Bis heute erhalten hat sich in den südwalserischen Sprachinseln Gressoney und Issime sowie im Churer Rheintal und im Prättigau das althochdeutsche Wort "widilla" f. «Hermaphrodit, Zwitter». Als "Widele" f. bezeichnet es «Zwitterrinder weiblichen Geschlechts» (also wohl mit weiblichem Äusserem), die zum Mästen sehr geschätzt waren.

Schliesslich gibt es einige Wörter, die neben anderem auch für "Zwittertiere" stehen: "Narrewärch" n. ist nicht nur «närrisches Zeug», sondern im Rheinwald ein «missratenes Gebilde; "Zwitterzicklein"; Darm, der sich beim Wursten nicht strecken lässt.» Ein "Chiber" m., eigentlich ein «Keifer, Zänker», meint auch ein «Pferd, das man nur zur Hälfte verschneiden konnte» (wegen ausgebliebener Hodensenkung), weil solche Tiere einen zweifelhaften Charakter haben, und dann «Hermaphrodit, Zwitter mit vorwiegend männlichem Charakter». In Solothurn nannte man solche "Zwitterpferde" lautlich abweichend "Chipper".

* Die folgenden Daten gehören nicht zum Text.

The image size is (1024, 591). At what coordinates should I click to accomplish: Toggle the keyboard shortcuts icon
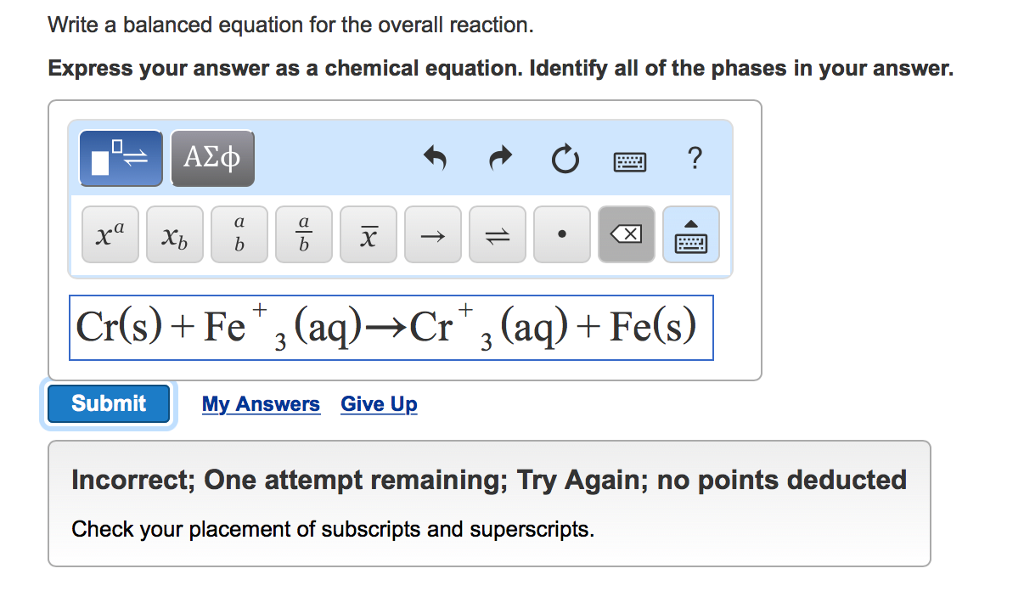629,160

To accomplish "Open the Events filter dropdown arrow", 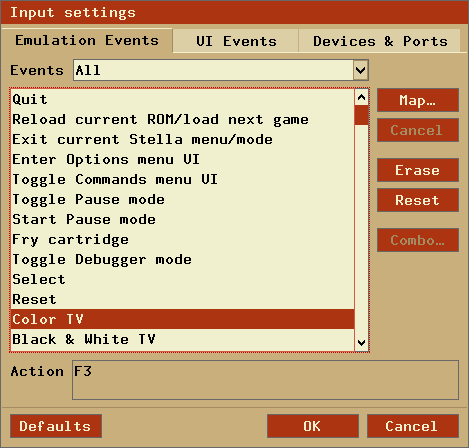I will (x=361, y=70).
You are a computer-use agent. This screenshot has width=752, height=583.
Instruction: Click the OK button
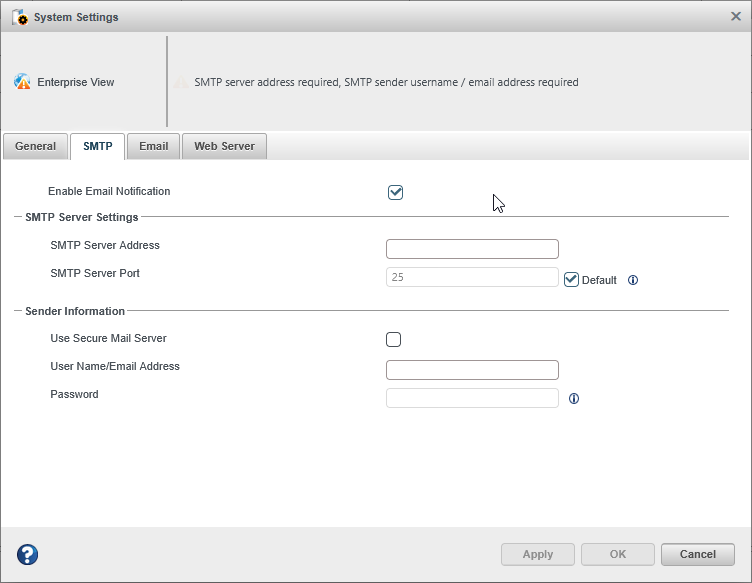(617, 554)
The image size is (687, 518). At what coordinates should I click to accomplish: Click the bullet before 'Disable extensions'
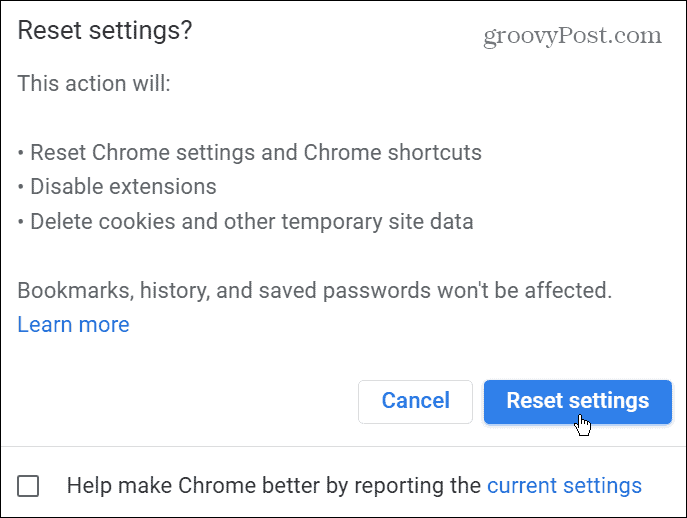(21, 188)
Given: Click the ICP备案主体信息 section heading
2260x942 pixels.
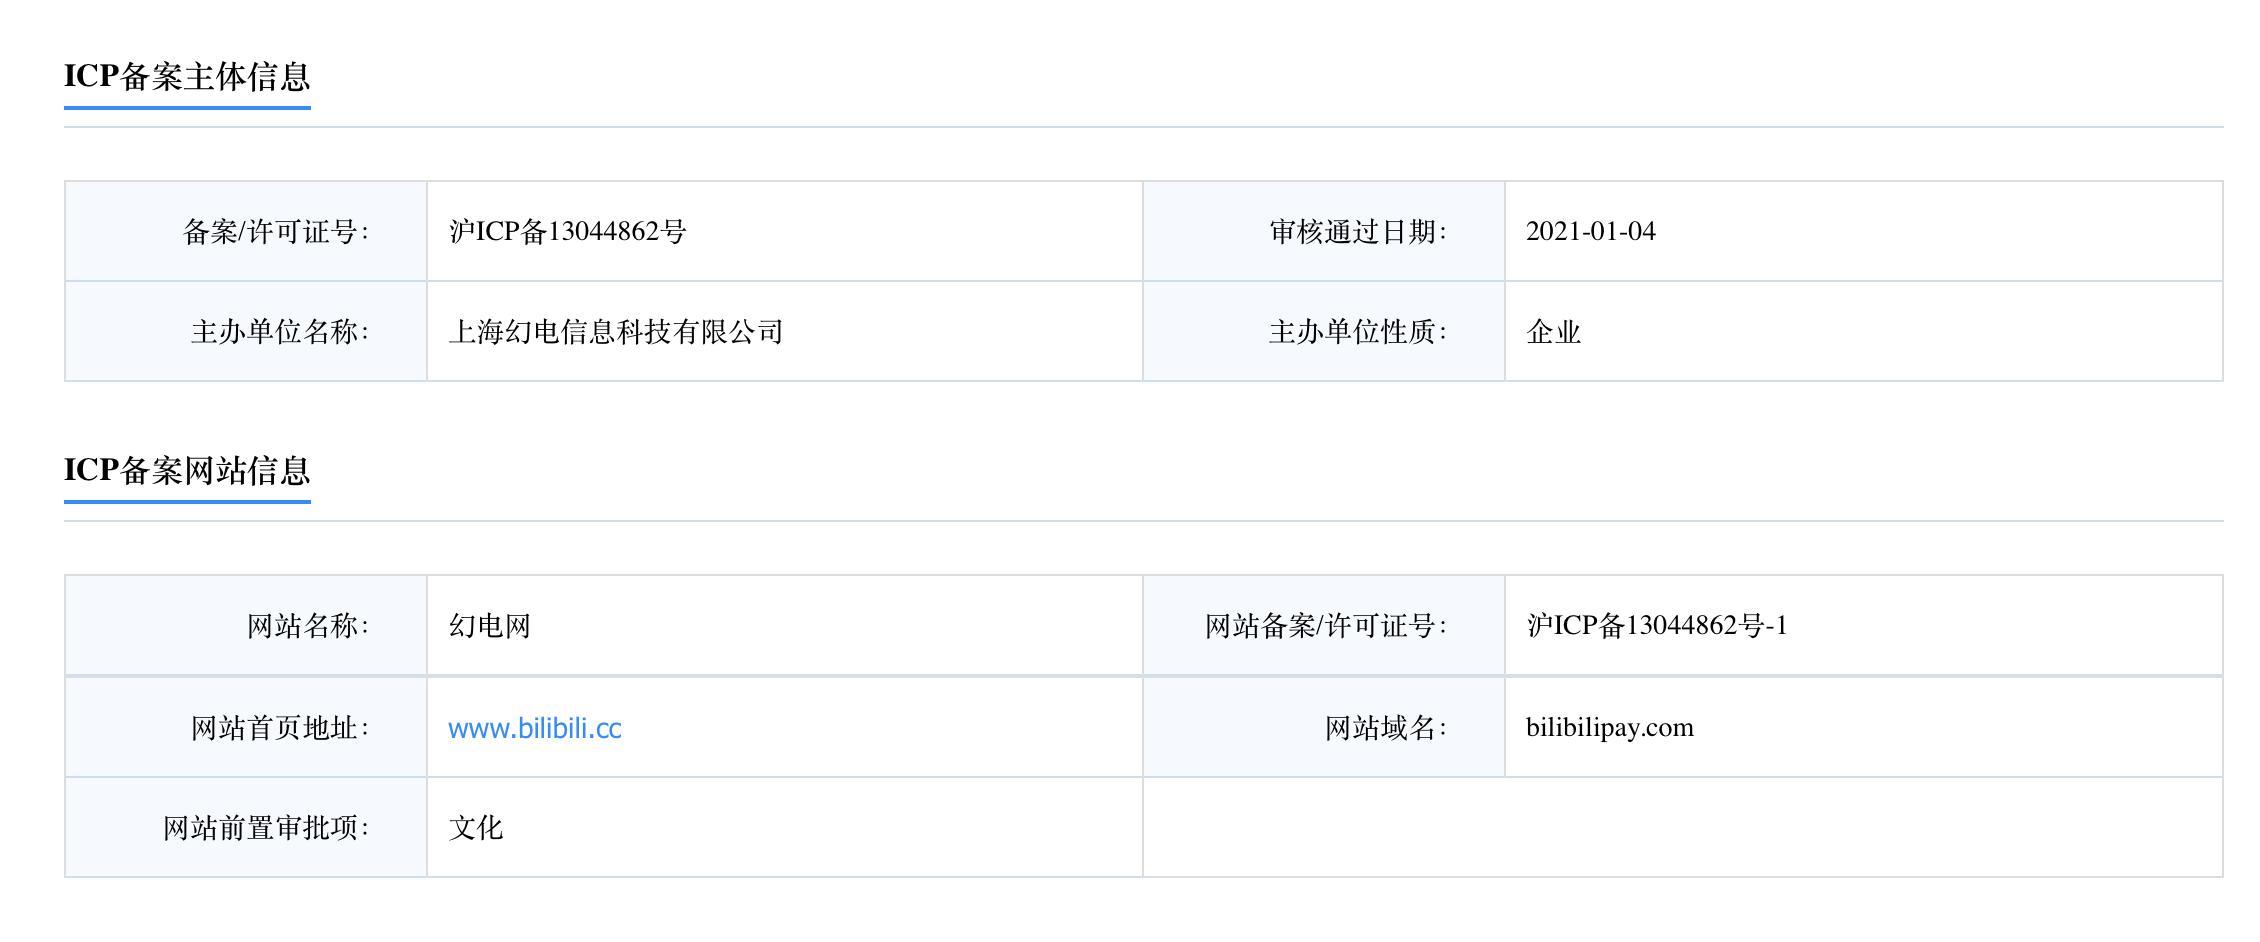Looking at the screenshot, I should [187, 77].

Ähnlich verläuft die Bedeutungsentwicklung bei "Stack", Stacke m./f. Neben einem «verschnittenen (Ziegen-, Schaf-)Bock» ist das eine «ein- bis zweijährige Ziege» (weil die eben keine Milch gibt) und dann eine "Zwitterziege" und sogar ein «unfruchtbarer Mensch», was in Nidwalden zum Schimpfwort dui Stack dui! führt. Umgekehrt zeigt die Bezeichnung einer «zwittrigen Ziege» als "Hans-Anni" in Lauerz eine fast schon vermenschlichte Vorstellung des Tiers an.

Wohl in erster Linie eine Lautspielerei mit "beidi" ist schliesslich "Bidibeidi" m. «(menschlicher) Zwitter, Hermaphrodit», zu dem sich als Variante "Bisibäusi" m. stellt.

Viele Belege für "Zwitterhaftigkeit" – kein Problem im Umgang mit geschlechtlicher Uneindeutigkeit? Nicht unbedingt. Zwittrige Tiere stellen kein Problem dar, soweit sie dennoch nutzbar sind. Menschen, die unfruchtbar oder tatsächlich intersexuell sind oder einfach im Aussehen oder Verhalten abweichen, sind aber durchaus Kritik ausgesetzt, wie die Beschreibung des sonst nirgends genannten "Kowenz" in der Zeitschrift «Sintemal» aus dem Jahr 1759 illustriert: «Kowenz ist ein Zwitter, bey welchem dennoch etwas Männliches vorzutreffen scheint.» "Zwitter" ist hier in moralischem Sinn zu verstehen: Obwohl ein Mann, verhalte er sich wie eine Frau, führe ein grosses Maul, sei Freunden gegenüber illoyal, buckle dafür feig vor Feinden und verrate jedes ihm anvertraute Geheimnis.